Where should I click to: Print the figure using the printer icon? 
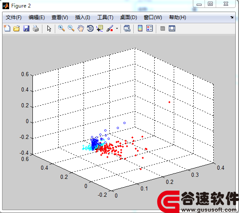36,28
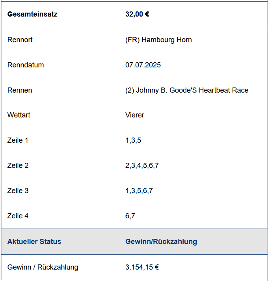Select the Zeile 3 numbers 1,3,5,6,7
The image size is (268, 281).
pos(139,191)
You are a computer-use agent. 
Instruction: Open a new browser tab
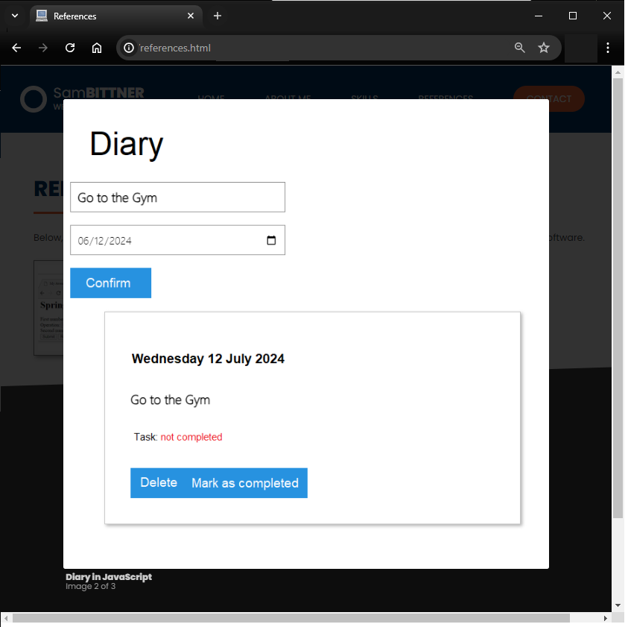click(x=218, y=16)
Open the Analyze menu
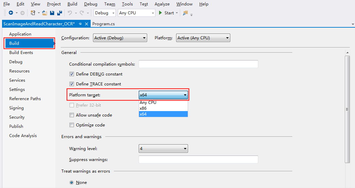Viewport: 355px width, 188px height. pyautogui.click(x=162, y=4)
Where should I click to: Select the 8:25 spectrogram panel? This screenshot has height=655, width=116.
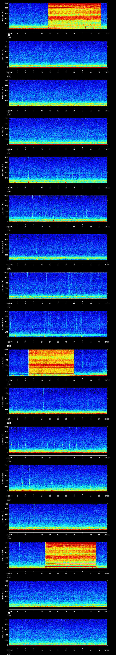coord(58,439)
+ + + + + + +
### PROBLEM DETAILS
Please repeat the data above exactly as it appears, pictures excluded.

### WRITTEN REPLY
Where should I click to: Print the figure using the printer icon? 
36,28
Select the Zeile 3 numbers 1,3,5,6,7
The image size is (268, 281).
pos(139,191)
You are a computer-use agent. 
Instruction: Open a new browser tab
click(x=218, y=16)
Open the Analyze menu
Viewport: 355px width, 188px height. pyautogui.click(x=162, y=4)
Where should I click to: Select the 8:25 spectrogram panel? This screenshot has height=655, width=116.
coord(58,439)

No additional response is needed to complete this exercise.